It's true of many writers, for the natural curve of their career to go from cold, hard fact and veer increasingly to stories and fiction. Toni Morrison began as a lecturer, before writing her first novel The Bluest Eye, Daniel Defoe began as a political writer and pamphleteer before his embarking on an exceptional fiction-writing career including Robinson Crusoe, and Stieg Larsson was an international journalist long before forging on his incredible Millenium Trilogy. The motivation is always the propellant desire to more greatly understand humanity, and Tom Wolfe's journey has been no different. Beginning his career as an investigative and radical writer and journalist, he changed the face of journalism itself and wrote the world famous The Electric Kool-Aid Acid Test, long before stepping out into the big, wide, scary world of fiction, back in 1987, with the wildly popular The Bonfire of Vanities. He returns tomorrow with the release of his fourth work of fiction Back To Blood.
Back To Blood is an epic and sprawling work is driven by tension, itself fueled by race, crime and uncomfortable diversity. Set in Miami, where whites are in the minority, the Hispanic and African-American relations are tense, but Russians and Haitians are added to the mix to make this an extraordinarily diverse, and true to life, depiction of Miami. The Daily Beast describes it as a "bracing vision of America's shifting demography and the immutability of ethnic conflict and class aspirations." Reality, in this novel, bites not only in content but in style, regarding a minor point of an exclamation mark, he said to USA Today; "I think that's how people talk. They talk in exclamation points! They don't talk in philosophical essays."

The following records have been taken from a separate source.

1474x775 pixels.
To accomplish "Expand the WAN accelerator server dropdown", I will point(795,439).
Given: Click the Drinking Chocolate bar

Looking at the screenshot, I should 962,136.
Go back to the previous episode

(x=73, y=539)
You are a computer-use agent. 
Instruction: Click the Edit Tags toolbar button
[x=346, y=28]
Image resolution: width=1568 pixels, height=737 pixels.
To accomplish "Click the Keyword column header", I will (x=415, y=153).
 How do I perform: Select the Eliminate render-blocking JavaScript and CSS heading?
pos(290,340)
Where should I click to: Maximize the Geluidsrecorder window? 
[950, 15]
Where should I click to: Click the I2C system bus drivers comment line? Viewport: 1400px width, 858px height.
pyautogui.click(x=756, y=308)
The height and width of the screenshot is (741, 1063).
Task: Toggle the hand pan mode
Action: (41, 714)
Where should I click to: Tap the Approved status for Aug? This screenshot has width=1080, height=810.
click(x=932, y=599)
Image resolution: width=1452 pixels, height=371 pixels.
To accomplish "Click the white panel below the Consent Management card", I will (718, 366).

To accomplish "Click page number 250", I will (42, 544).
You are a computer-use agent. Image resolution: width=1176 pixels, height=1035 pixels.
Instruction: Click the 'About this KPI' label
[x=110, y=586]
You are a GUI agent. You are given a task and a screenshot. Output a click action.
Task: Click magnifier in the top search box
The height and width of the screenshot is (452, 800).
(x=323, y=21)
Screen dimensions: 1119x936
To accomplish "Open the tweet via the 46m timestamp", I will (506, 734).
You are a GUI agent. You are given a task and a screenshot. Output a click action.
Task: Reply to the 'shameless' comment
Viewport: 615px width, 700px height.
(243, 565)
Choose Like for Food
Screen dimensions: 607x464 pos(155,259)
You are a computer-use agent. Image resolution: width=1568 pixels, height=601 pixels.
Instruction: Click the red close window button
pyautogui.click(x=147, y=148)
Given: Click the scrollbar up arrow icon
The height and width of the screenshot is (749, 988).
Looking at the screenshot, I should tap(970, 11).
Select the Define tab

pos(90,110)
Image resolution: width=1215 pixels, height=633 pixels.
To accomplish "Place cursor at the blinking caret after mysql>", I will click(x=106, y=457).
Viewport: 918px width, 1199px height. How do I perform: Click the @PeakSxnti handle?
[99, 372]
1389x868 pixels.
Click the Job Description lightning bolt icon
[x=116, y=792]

And indeed he's right, we like to shock and we like to be shocked, we're forever surprised, forever sarcastic, and all of that requires a healthy dose of exclamation marks. Wolfe is one to shock and surprise, perpetually. Anyone that reads or has read his fiction or non-fiction cannot help but be perpetually surprised- and delighted- at Wolfe's grand narrative styles, but also the confidence with which he broaches his topic, be it the effects of drugs, collegiate politics, or in the case of his latest novels, racial tensions in Miami. Back To Blood is available for purchase tomorrow (23rd Oct. 2012).